Carlo Michelstaedter probably didn't study the Buddhist texts. Had he have done so, he might have pulled a Schopenhauer and extracted some of their content to help his own case. Where the Buddha taught one to not even desire one's own extinction, Michelstaedter's philosophy, as outlined in Persuasion and Rhetoric, redresses the 'pure act' in Aristotle. All moments die and fall out from underneath us and tomorrow, also, is death. To be self-persuaded is to die. Michelstaedter took himself too literally and killed himself after writing the very book he claimed had been written countless times before in different forms. Were he to take the Buddha's advice he might have resolved himself to create a better pure act. The problem is that by resolving to kill himself, if we are to look at it strictly philosophically, which is really the only way we can, he treated the monadic pure act the same way he treated the people-as-objects rhetoric requires for self-affirmation. He required actions to be so pure that he could die happy after completing them. If he were to take his own thought further, perhaps he would have canceled his own need to perform such a purified act and been persuaded, quite simply, of that which is left even when the persuaded self is satisfied. In the end, Michelstaedter sought external refuge that he could internalize, thus concluding the value of his own life.
Even further than the path of the Buddha is the path of Lao Tzu, who suggested that one does best to 'act without acting,' and likewise, to 'not act while acting,' suggesting both the inner stillness which one can assume even while in the midst of activity and likewise the subtle actions which occur unseen but which manifest outwardly. The pure act in this case then becomes the one which is animated precisely by the space of possibility (or emptiness where, paradoxically, limitless possibility can occur).
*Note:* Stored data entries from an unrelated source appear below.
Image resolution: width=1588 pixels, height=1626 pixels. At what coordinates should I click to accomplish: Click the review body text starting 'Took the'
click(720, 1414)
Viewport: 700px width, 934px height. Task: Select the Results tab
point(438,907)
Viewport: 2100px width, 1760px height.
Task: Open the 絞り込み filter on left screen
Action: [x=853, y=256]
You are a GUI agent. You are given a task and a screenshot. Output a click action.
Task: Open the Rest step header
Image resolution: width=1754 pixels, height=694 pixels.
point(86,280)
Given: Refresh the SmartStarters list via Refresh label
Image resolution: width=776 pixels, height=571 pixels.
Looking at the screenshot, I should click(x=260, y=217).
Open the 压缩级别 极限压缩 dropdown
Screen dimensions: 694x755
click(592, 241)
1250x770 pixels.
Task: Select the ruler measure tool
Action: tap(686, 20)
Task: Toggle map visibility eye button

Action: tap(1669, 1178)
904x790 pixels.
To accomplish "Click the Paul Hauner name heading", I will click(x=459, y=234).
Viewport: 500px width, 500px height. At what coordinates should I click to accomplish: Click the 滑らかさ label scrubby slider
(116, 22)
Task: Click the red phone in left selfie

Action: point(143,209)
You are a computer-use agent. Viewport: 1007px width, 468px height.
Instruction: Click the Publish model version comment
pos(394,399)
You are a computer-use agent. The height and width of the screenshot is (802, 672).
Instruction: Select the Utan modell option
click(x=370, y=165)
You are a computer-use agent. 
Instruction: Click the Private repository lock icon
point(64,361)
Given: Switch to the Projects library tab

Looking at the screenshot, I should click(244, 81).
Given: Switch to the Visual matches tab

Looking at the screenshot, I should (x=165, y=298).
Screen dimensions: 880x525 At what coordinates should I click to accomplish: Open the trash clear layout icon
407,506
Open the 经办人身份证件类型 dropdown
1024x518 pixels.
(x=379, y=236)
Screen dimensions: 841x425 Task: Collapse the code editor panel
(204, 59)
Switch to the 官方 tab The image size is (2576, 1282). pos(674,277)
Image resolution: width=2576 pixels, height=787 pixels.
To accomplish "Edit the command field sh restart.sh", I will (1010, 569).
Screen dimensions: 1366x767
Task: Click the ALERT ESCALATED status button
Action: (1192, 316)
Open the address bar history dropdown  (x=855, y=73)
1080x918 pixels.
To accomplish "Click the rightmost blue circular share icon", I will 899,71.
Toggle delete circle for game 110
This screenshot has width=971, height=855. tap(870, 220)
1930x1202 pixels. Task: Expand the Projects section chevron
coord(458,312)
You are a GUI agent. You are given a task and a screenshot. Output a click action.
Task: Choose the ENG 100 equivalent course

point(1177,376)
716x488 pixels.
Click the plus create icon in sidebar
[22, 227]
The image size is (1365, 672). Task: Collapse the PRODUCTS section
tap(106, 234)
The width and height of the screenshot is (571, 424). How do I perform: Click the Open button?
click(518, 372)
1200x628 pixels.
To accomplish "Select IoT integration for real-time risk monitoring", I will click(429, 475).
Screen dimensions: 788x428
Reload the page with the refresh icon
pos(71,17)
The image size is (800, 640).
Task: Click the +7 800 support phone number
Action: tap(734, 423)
The ancient mysteries granted options to those who were patient. Michelstaedter wasn't patient enough for his own self-persuasion. In his system, it must occur now because tomorrow is dead. To oppose to this an opposite example, perhaps, he could have gone the way of E.M. Cioran, who admitted on more than one occasion that he'd convinced himself and others not to commit suicide on the grounds that the option is always available to one later on, so why not just keep holding out to see what happens? This sort of being toward death, as Heidegger called it, then becomes an active feature of life which may lead to the pure act in an inverted, cumbersome form.
Michelstaedter's work offers us an exciting example of what is possible in the realm of philosophical self-determination, while his life offers us a warning as to what lies at the end of the road when one reifies being to the extreme that it becomes an object to be possessed.
Michelstaedter turned persuasion into rhetoric rather than rhetoric into persuasion, which is the whole subtle paradox off his existential formula.